The 7 Key Factors That Determine Your Note's Value
The following table summarizes the primary factors that Texas note buyers evaluate when pricing a note. Each factor is explained in detail below.
| Factor | Impact | Why It Matters |
|---|---|---|
| Payment History | High | 12+ on-time payments demonstrate borrower reliability and reduce perceived risk |
| Interest Rate | High | Rates of 8–10% generate more income per dollar, making the note more attractive |
| Down Payment / Equity | High | 20%+ down payment lowers LTV, reducing default risk for the buyer |
| Property Type & Condition | Medium-High | Owner-occupied homes in good condition hold value and are easier to resell |
| Remaining Term | Medium | Shorter terms (5–10 years) return investment sooner with less uncertainty |
| Location in Texas | Medium | Properties in Austin, Houston, Dallas, San Antonio benefit from stronger markets |
| Legal Structure | Medium | Deed of trust (non-judicial foreclosure) is preferred over contract for deed |
Factor 1: Payment History
Payment history is one of the strongest indicators of a note's value. A borrower who has made 12 or more consecutive on-time payments demonstrates financial reliability. This track record — often called "seasoning" in the note industry — significantly reduces the perceived risk for a buyer.
Conversely, a note with late payments, missed payments, or a short payment history carries more uncertainty. While experienced note buyers like Longhorn Money Services can still make offers on these notes, the pricing will reflect the additional risk.
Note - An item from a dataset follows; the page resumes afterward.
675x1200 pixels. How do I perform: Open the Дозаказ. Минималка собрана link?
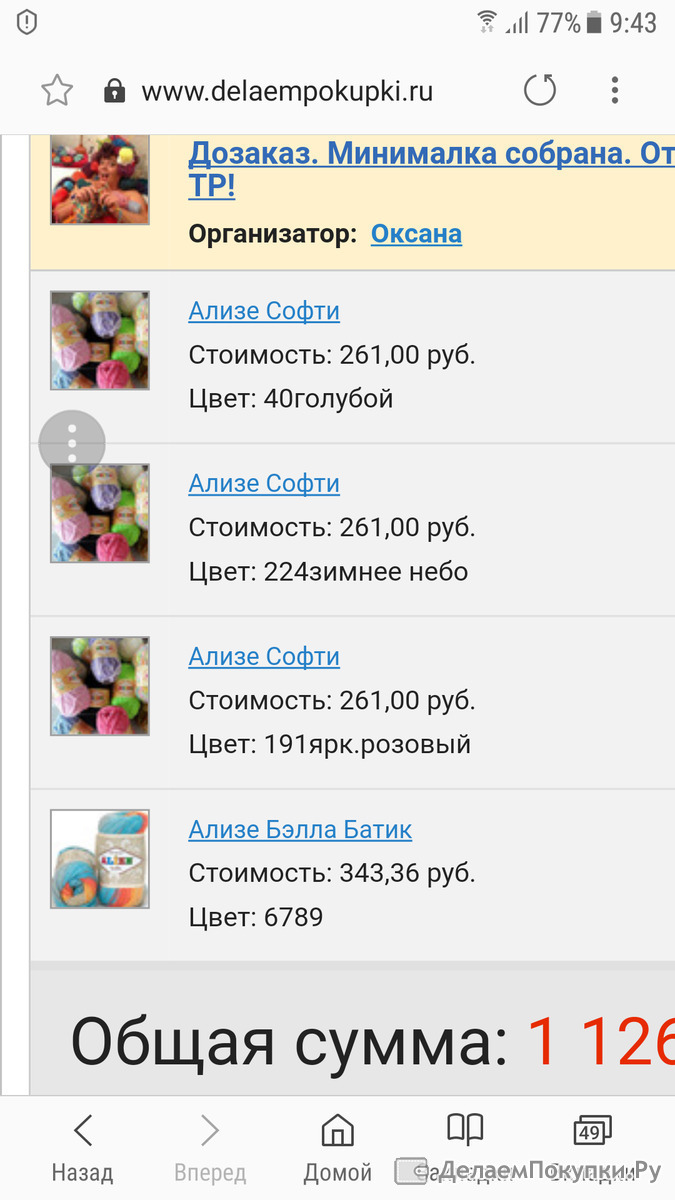click(430, 169)
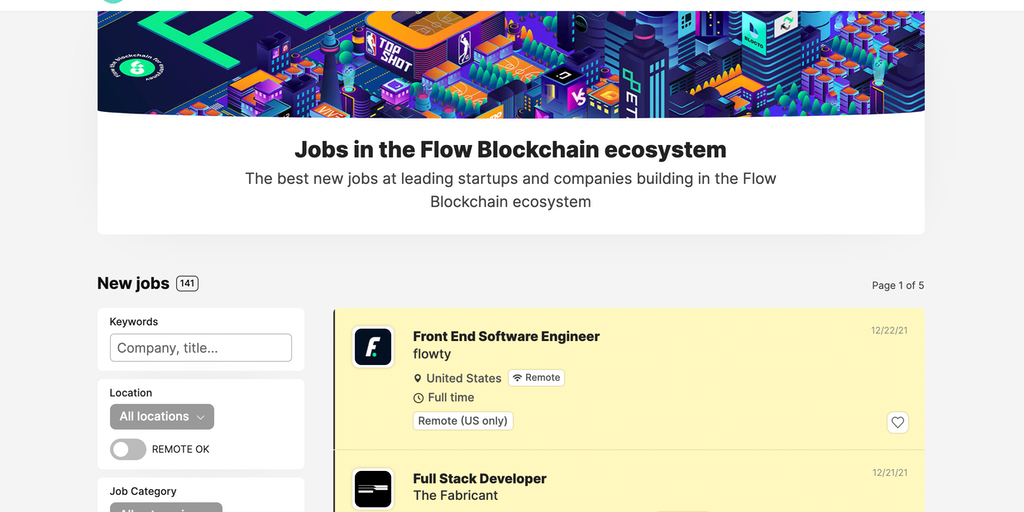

The takeaway: if you are considering selling your note and your borrower has been paying consistently, your note is likely worth more than you think.
Factor 2: Interest Rate
The interest rate on your note directly affects its attractiveness to a buyer. Higher interest rates generate more monthly income per dollar invested, which means the buyer earns a better return. In the Texas seller-financing market, interest rates commonly range from 6% to 10% or higher on owner-financed deals.
A note carrying a 9% or 10% interest rate will typically command a higher price (as a percentage of the remaining balance) than a note at 5% or 6%, all else being equal.
Factor 3: Down Payment and Equity Position
The original down payment the borrower made — and the resulting equity in the property — is a critical factor. A buyer who put 20% or more down has significant financial commitment to the property, making them less likely to walk away from the loan.
From the note buyer's perspective, a larger down payment means a lower loan-to-value (LTV) ratio. Notes with LTV ratios below 80% are generally considered lower risk and command stronger pricing.
Factor 4: Property Type and Condition
The type and condition of the property securing the note matters significantly. Notes secured by owner-occupied, well-maintained single-family homes in established neighborhoods are generally the most valuable.
Notes secured by vacant land, rural acreage, or commercial properties may be priced differently. Land notes, while absolutely purchasable, often carry a larger discount because vacant land does not generate rental income and can be harder to resell quickly. That said, Texas has one of the most active seller-financed land markets in the country, and experienced buyers like Longhorn Money Services evaluate land notes as a core part of their business.
Factor 5: Remaining Term and Amortization
The number of payments remaining on the note affects pricing. Shorter remaining terms (5 to 10 years) are generally more attractive to buyers because they get their investment back sooner. A fully amortizing note is more straightforward to value than a note with a balloon payment, which adds refinancing risk.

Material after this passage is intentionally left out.